En 1953, après six ans de guerre, il apparaît que, tôt ou tard, l'armée française sera évincée d'Indochine, ce que confirme la chute de la garnison de Diên Biên Phû (7 mai 1954). Investi à la présidence du Conseil le 18 juin 1954, Pierre Mendès France, opposé à la "sale guerre", entend lui donner une rapide issue politique.

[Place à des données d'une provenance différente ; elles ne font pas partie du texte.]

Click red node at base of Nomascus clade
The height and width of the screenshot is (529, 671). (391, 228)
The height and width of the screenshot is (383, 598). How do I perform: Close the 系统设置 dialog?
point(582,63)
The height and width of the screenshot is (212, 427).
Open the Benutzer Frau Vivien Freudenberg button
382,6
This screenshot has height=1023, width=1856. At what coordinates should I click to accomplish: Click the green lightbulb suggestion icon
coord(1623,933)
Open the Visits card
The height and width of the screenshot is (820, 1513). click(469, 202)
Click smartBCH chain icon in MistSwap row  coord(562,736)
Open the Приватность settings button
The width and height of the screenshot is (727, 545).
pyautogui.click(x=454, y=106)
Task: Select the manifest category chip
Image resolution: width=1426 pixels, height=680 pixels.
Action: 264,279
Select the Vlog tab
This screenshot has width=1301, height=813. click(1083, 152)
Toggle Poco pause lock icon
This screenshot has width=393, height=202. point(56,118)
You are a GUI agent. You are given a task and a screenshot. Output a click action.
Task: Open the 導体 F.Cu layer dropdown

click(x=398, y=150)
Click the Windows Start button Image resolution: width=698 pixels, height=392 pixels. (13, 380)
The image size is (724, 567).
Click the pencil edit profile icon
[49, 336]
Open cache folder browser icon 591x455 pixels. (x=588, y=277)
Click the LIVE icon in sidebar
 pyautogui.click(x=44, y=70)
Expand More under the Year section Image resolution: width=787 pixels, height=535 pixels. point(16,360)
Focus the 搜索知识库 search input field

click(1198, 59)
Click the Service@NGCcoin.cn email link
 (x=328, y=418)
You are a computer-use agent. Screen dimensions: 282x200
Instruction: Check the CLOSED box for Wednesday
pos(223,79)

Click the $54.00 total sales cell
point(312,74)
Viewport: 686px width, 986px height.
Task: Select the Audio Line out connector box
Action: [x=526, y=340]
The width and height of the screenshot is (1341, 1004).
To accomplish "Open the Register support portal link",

Il fait en sorte que les laborieuses négociations de paix entamées à Genève en avril s'accélèrent et aboutissent.

De négociations plénières en entretiens secrets avec Américains, Anglais, Chinois et Soviétiques, il permet que la priorité soit donnée à l'obtention du cessez-le-feu et non à la question de l'avenir politique d'une Indochine qui est cependant partagée en deux (Sud-Vietnam / Nord-Vietnam) sur la ligne du 17e parallèle (comme en Corée et selon l'usuelle frontière de la Guerre Froide).

La signature des Accords de Genève, dans la nuit du 20 au 21 juillet 1954, scelle l'armistice et l'indépendance du Vietnam, du Laos et du Cambodge. C'est une incontestable victoire politique pour Mendès France, même si une partie de l'opinion le surnomme dès lors le "bradeur de Genève"...

Philippe Tétart

Éclairage média

La construction de cette séquence d'information donne à voir un traitement en trois temps de l'événement. Après une présentation rythmée des acteurs et des lieux de la Conférence (exposition soutenue par un traitement musical très prégnant), le déroulement de la conférence est représentée par un zoom sur l'accord de paix puis un tour de table des négociateurs. À l'issue de ces deux séquences, construites sur un montage rapide d'images, s'établit une rupture de rythme et de traitement : Pierre Mendès France apparaît alors en deux plans fixes et sobres qui soulignent le caractère solennel et recueilli de sa déclaration officielle. Sa lecture, parfois laborieuse, et son attitude, quelque peu empruntée, soulignent la difficulté, pour les hommes politiques, d'apprivoiser un exercice de communication nouveau dans lequel il s'agit de parler à l'oeil de la caméra. Le président du Conseil, pourtant habitué à l'exercice de ses fameuses "Causeries" radiophoniques, montre que le passage d'un média à l'autre n'est pas aisé.

Philippe Tétart

Transcription

Commentateur
«Ce sera pour aujourd'hui ou ce ne sera jamais» déclarait M. Mendès France le 20 juillet, après un dernier entretien avec M. Molotov. Cette fermeté devait avoir raison des derniers obstacles. Avec l'aide totale et sans réserve de M. Eden, le chef du gouvernement français pouvait tenir sa promesse. Au jour de l'échéance, le cessez-le-feu en Indochine allait être proclamé.
(Silence)
Commentateur
Au Palais des Nations, au cours d'une très sobre cérémonie, le général Delteil signait au nom de la France les documents mettant fin aux hostilités au Vietnam et au Laos, et au nom du Viêt-minh, M. Ta Quang Buu les paraphait à son tour. Cet accord, qui clôt sur un acte positif la conférence de Genève est un éclatant succès personnel pour M. Mendès France dont la ténacité a fait une profonde impression sur l'opinion mondiale. Certes, l'accord contraint la France à des sacrifices douloureux, mais pouvaient-ils l'être davantage que la perte des 92.000 combattants de l'Union française tombés dans cette guerre sans espoir ?
(Silence)
Pierre Mendès-France
La raison et la paix l'ont emporté. Songeons ensemble à ceux qui, hélas, ne reviendront pas, à ceux qui sont restés meurtris dans leur chair ou dans leur cœur. Que notre pensée se tourne aussi vers ceux qui ont un être aimé exposé sur le front ou prisonnier, et dont les angoisses vont cesser ; et vers les familles qui ont pu redouter pendant ces dernières semaines que leurs fils doivent partir à leur tour. Je n'ai pas besoin d'exprimer les sentiments que j'éprouve car ce sont les vôtres.